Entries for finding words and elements
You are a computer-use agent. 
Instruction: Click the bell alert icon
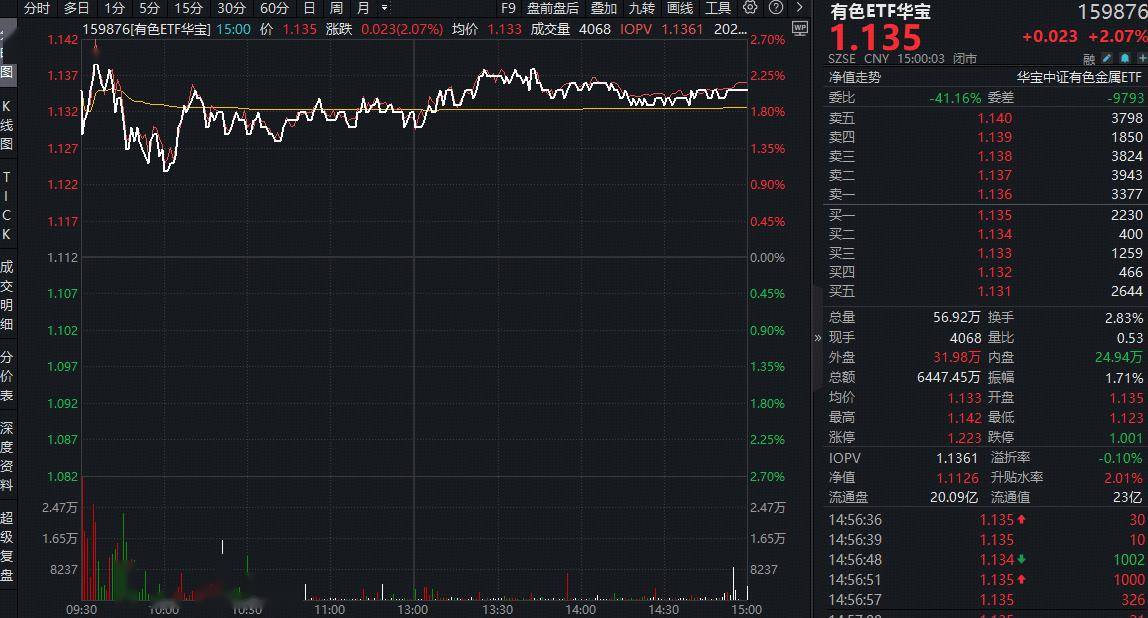pos(1122,59)

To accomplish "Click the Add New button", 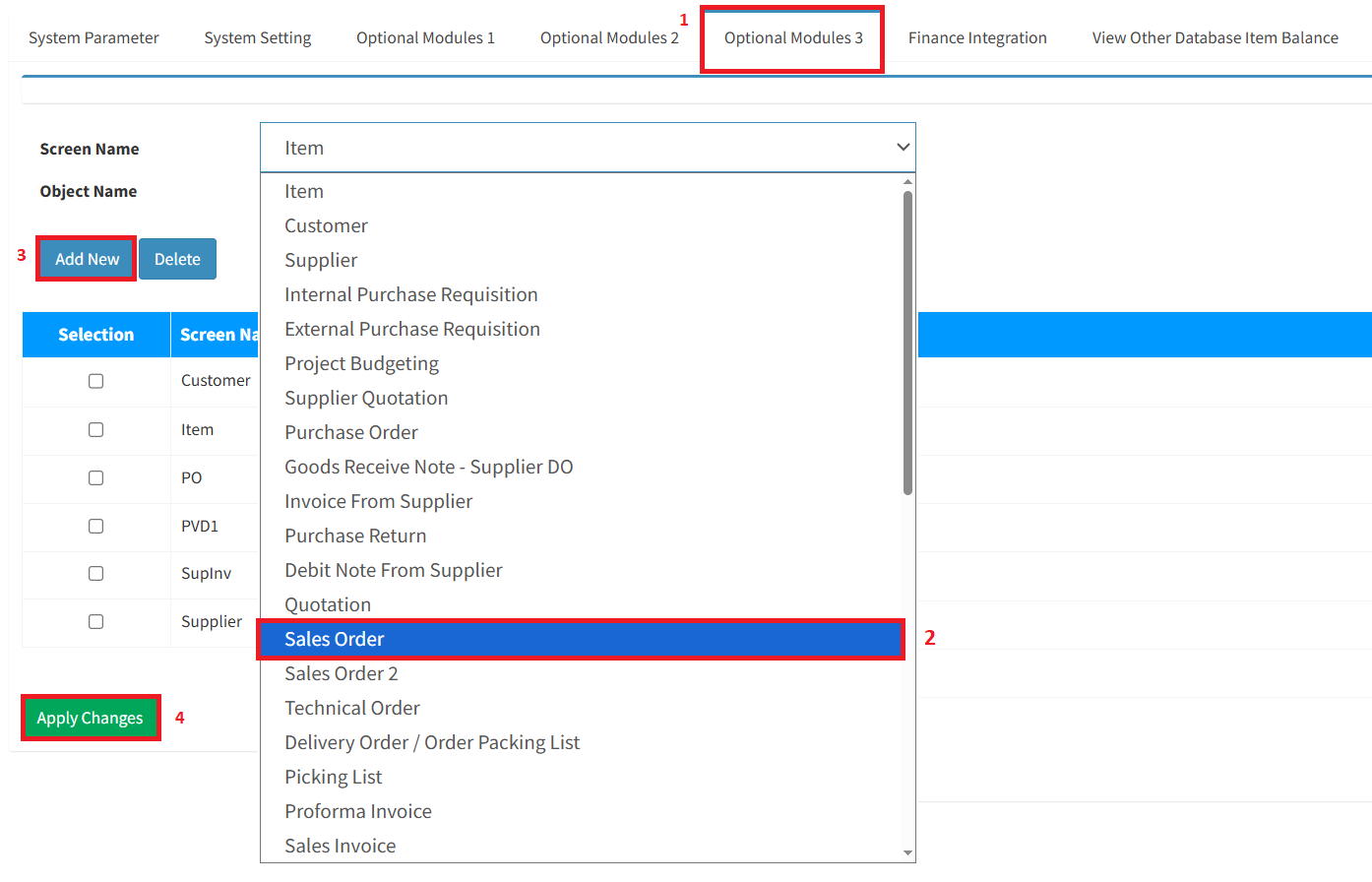I will [x=87, y=259].
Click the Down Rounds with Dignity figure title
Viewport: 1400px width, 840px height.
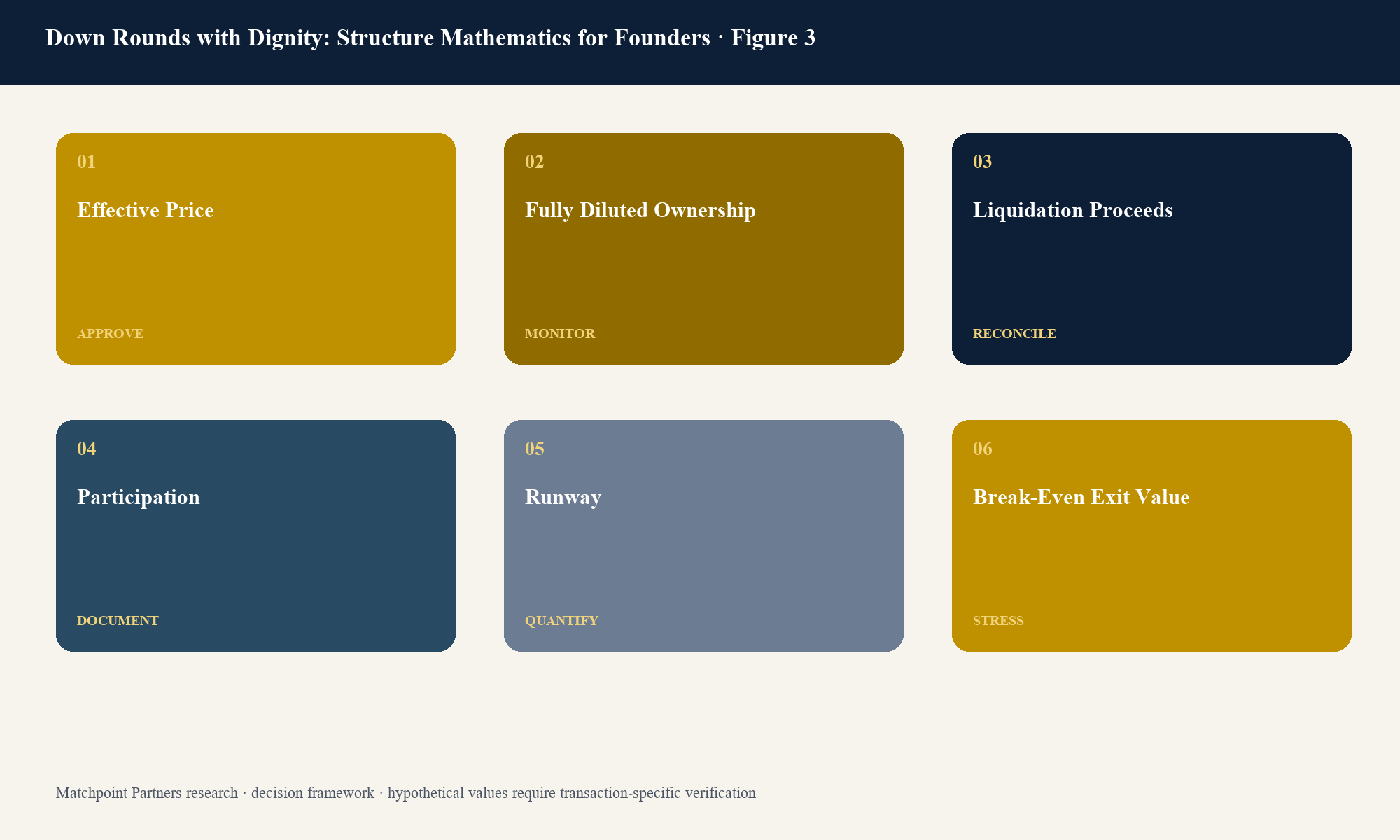pyautogui.click(x=430, y=38)
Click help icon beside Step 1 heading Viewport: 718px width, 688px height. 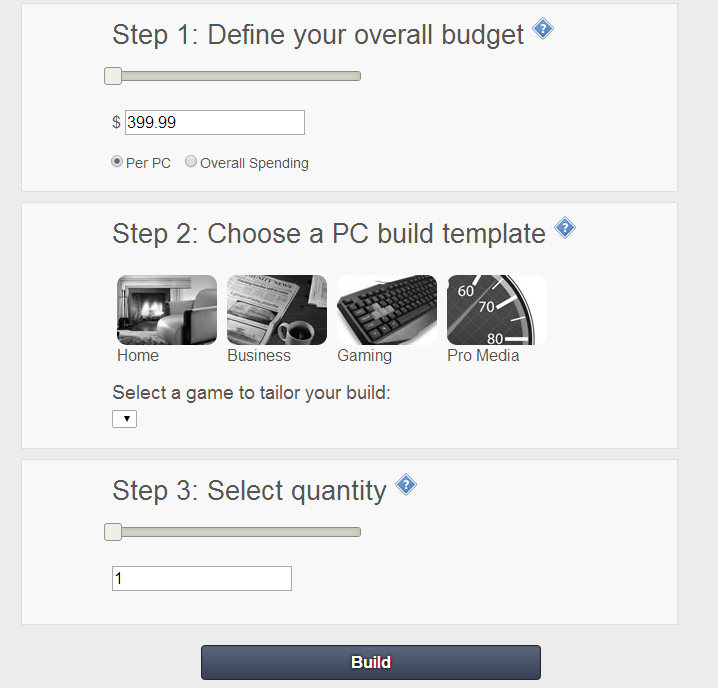tap(543, 29)

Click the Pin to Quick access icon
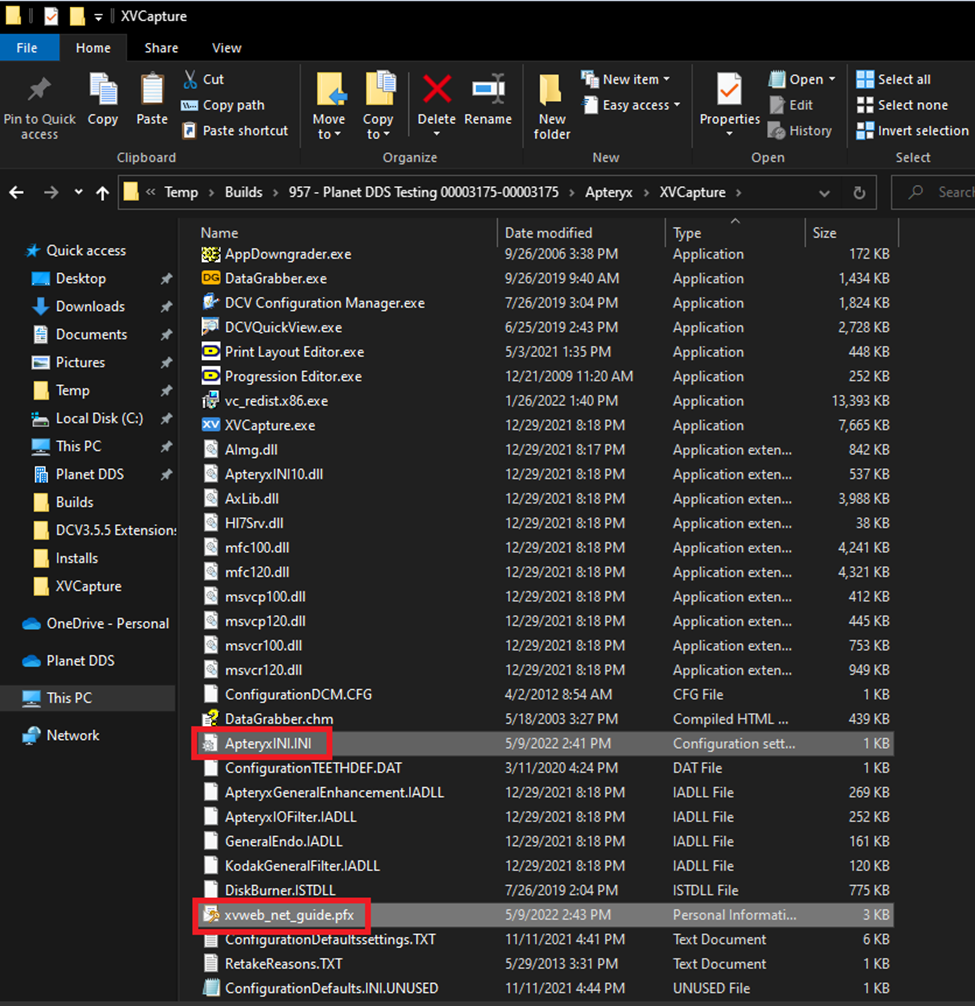coord(39,90)
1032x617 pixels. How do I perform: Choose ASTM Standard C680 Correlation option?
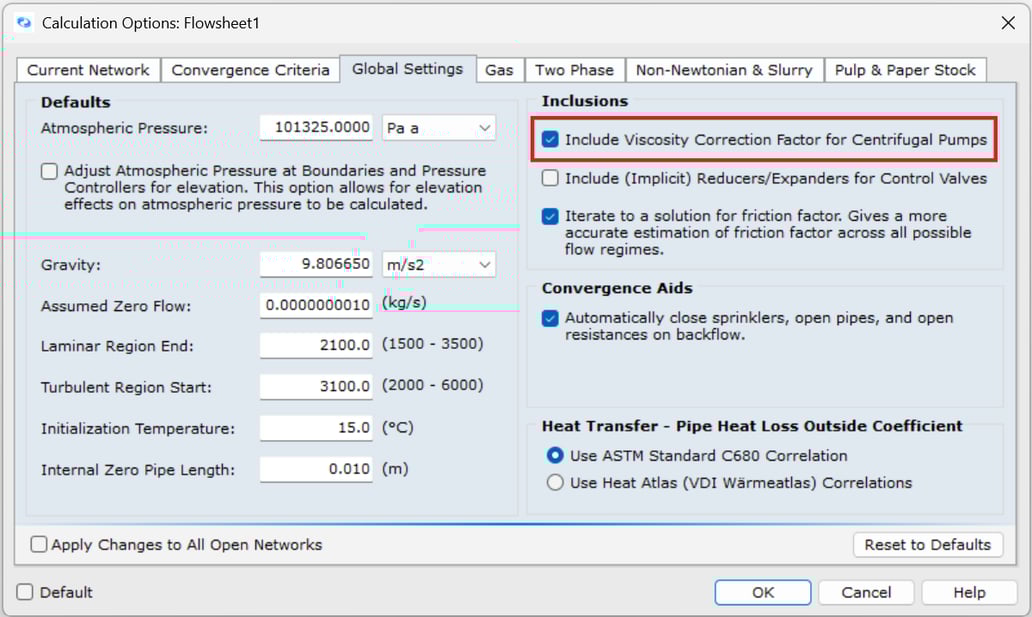[555, 456]
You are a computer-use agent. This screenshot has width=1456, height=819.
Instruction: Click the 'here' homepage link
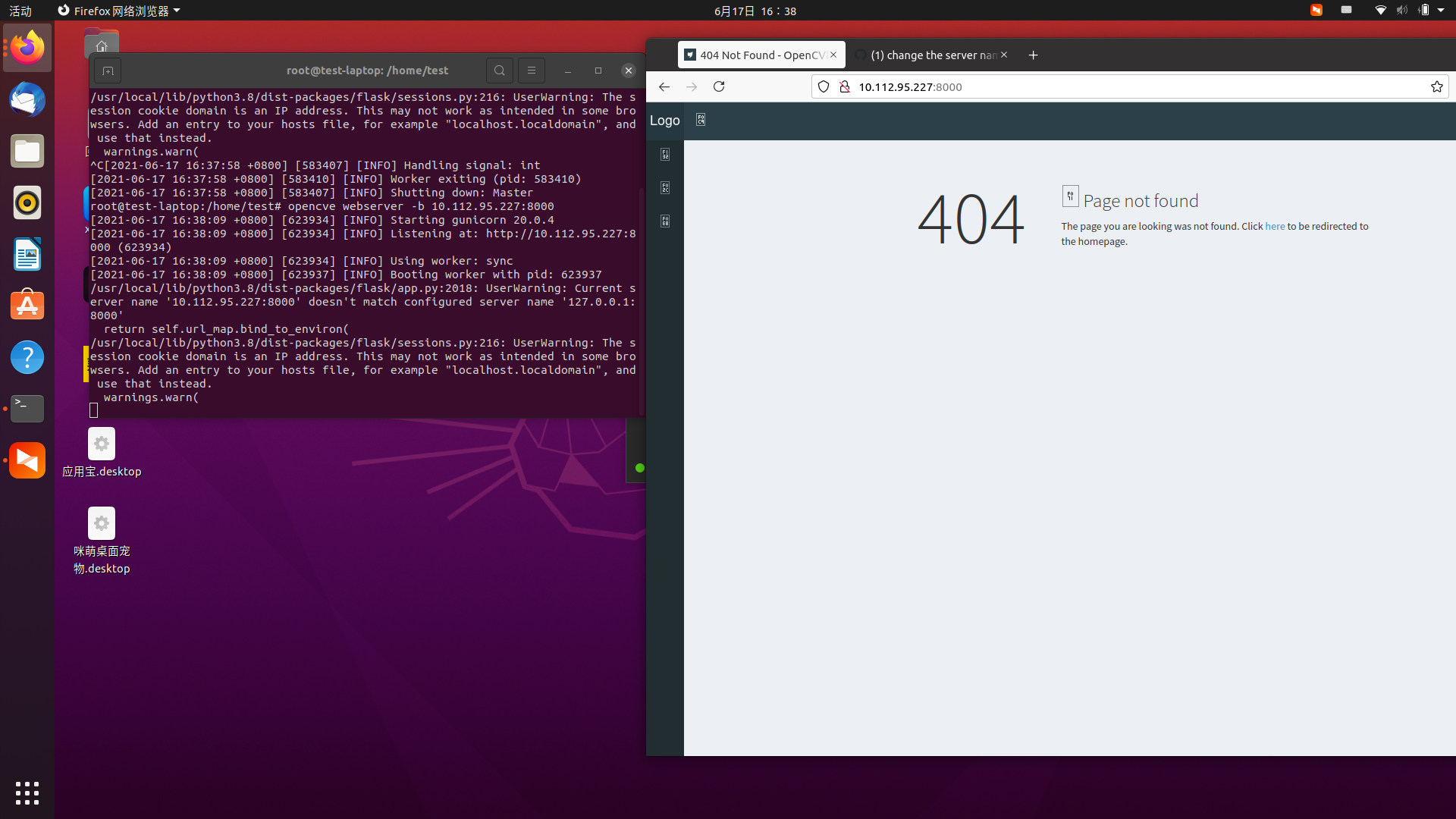[1275, 226]
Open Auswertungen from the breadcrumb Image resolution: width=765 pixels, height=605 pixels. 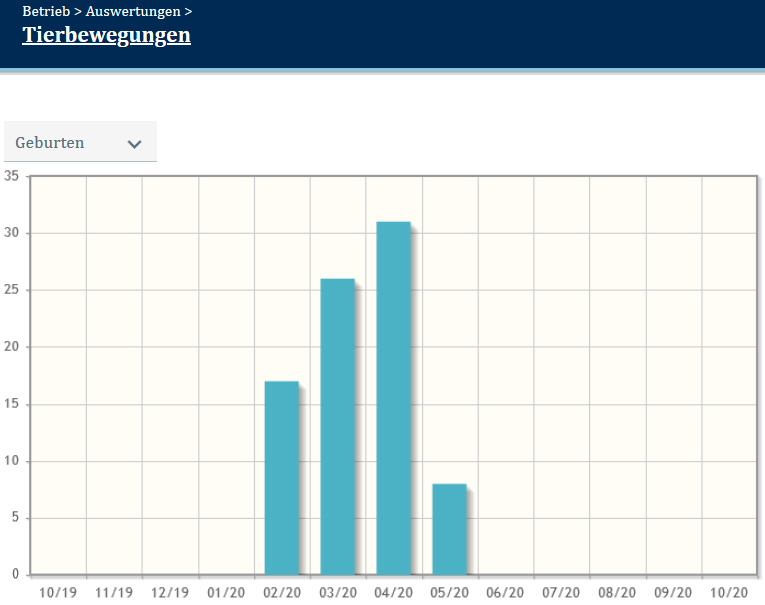(x=133, y=12)
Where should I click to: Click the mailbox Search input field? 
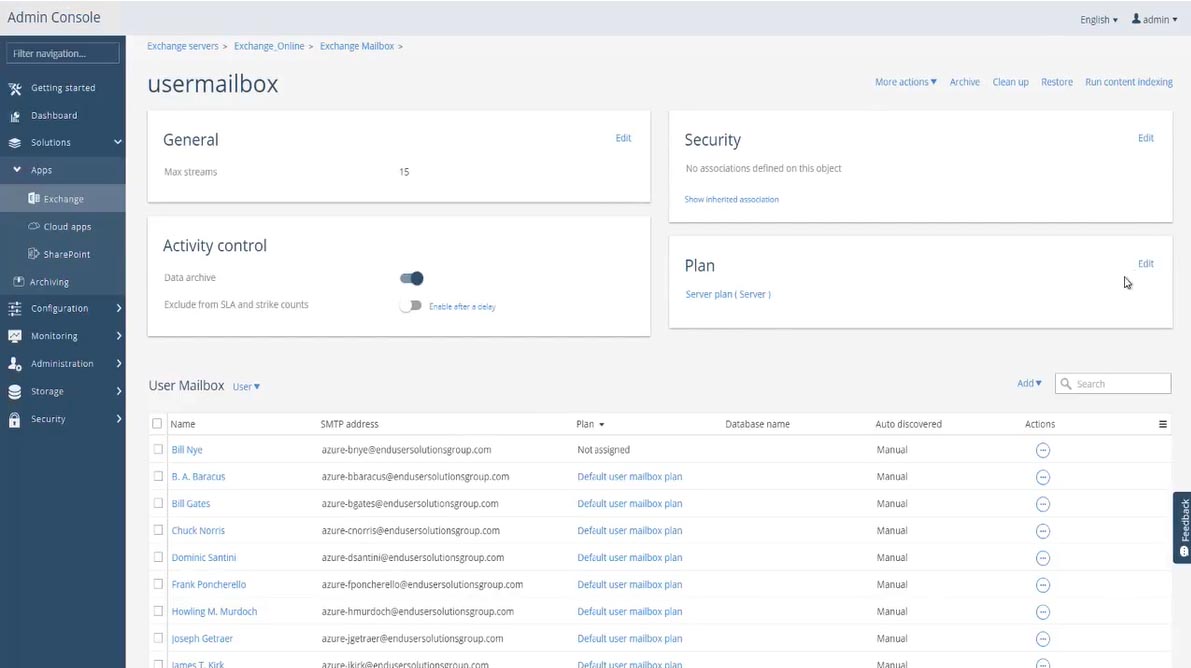pos(1120,384)
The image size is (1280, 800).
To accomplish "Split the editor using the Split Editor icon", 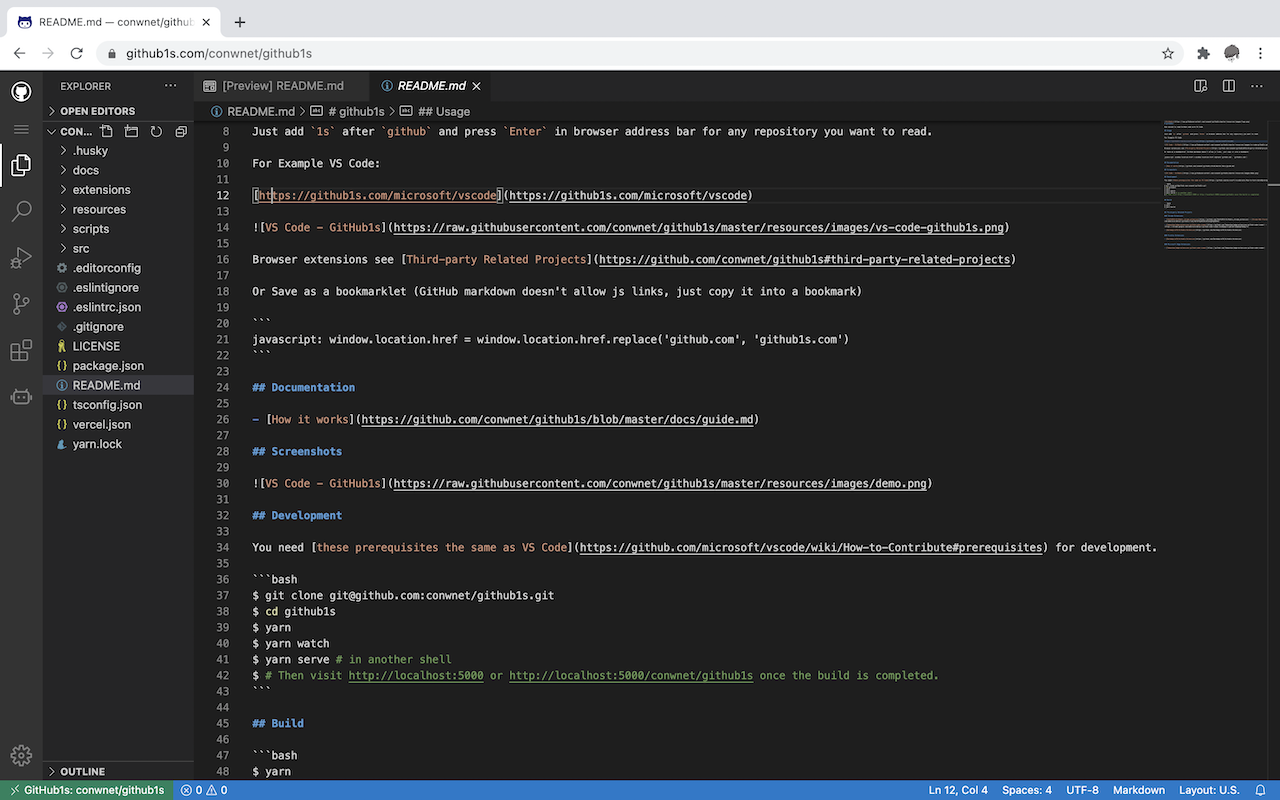I will click(1228, 86).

• _THE TASK_
Which lines in the data above contain the word "agent"? Track down each of them and copy it out in full.

• _THE RESPONSE_
You are a computer-use agent. 
You are a computer-use agent. This screenshot has width=1456, height=819.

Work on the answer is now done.